(Stored items from a collection)

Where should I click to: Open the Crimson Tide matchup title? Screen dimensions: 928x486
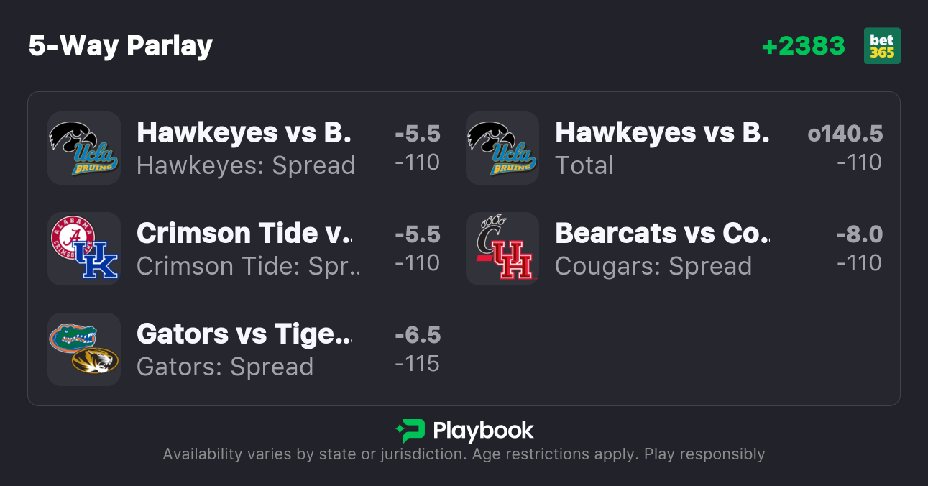click(244, 233)
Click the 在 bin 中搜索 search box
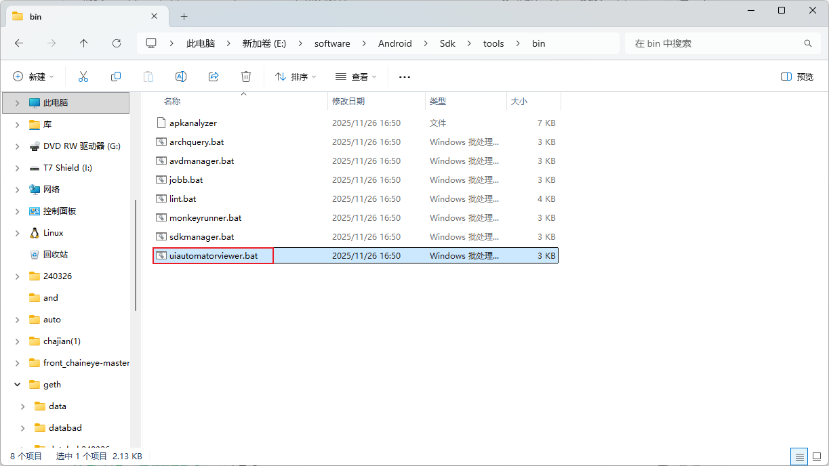 (x=715, y=43)
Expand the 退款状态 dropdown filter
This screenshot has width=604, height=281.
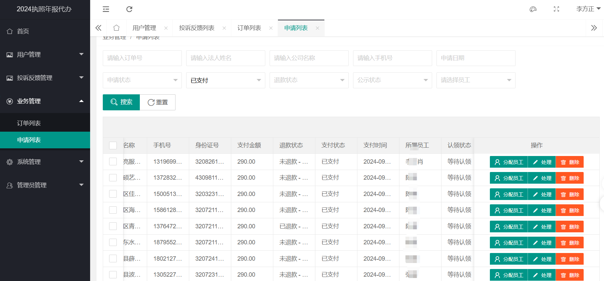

The problem -> From the first line to the last, give the data again exactly, but without pictures.

Problem solution ->
Where should I click to: Open the Crimson Tide matchup title? Screen dimensions: 928x486
click(244, 233)
Click the 在 bin 中搜索 search box
 (x=715, y=43)
Expand the 退款状态 dropdown filter
This screenshot has width=604, height=281.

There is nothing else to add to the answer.